Optimization
Neural Network Loss Landscapes
You train a neural network-loss drops, accuracy rises. But why does one model generalize while another overfits, even though both reach zero train loss? Why do ResNets train more stably than vanilla networks? The answer is hidden in the **shape of the loss surface**-geometry that's nearly impossible to see in 100M dimensions.
- **Architectural design**: skip connections in ResNet, normalization in transformers-all improve landscape geometry, making it smoother and easier to optimize
- **Model merging**: knowledge of mode connectivity enables 'merging' several trained models into one without quality loss (Model Soup, SLERP for LLMs)

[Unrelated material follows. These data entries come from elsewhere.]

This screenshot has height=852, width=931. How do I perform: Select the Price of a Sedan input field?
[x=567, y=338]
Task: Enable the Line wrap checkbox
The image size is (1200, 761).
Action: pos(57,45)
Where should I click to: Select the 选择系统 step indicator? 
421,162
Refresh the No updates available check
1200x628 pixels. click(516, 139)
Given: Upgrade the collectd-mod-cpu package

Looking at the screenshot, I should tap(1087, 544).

- **SAM in production**: Google uses SAM for training Vision Transformers-explicit sharpness minimization gives +1-2% on ImageNet without architecture changes
Предварительные знания
Geometry of the Loss Landscape
The loss function of a neural network is a surface in a space of millions of parameters. Intuitions from 3D ('mountain', 'valley', 'ravine') transfer poorly, but geometric concepts remain: **local minima**, **maxima**, **saddle points**, **plateaus** and **sharp ravines**.
**Dauphin et al. (2014)** showed: in high dimensions, 'bad' local minima (far from the global optimum) are virtually non-existent. Most critical points with high loss values are saddle points, not local minima. This is good news: SGD and its variants escape saddle points randomly (mini-batch noise adds random perturbation). Bad local minima where training will get stuck are virtually absent-unlike the views from the 1990s.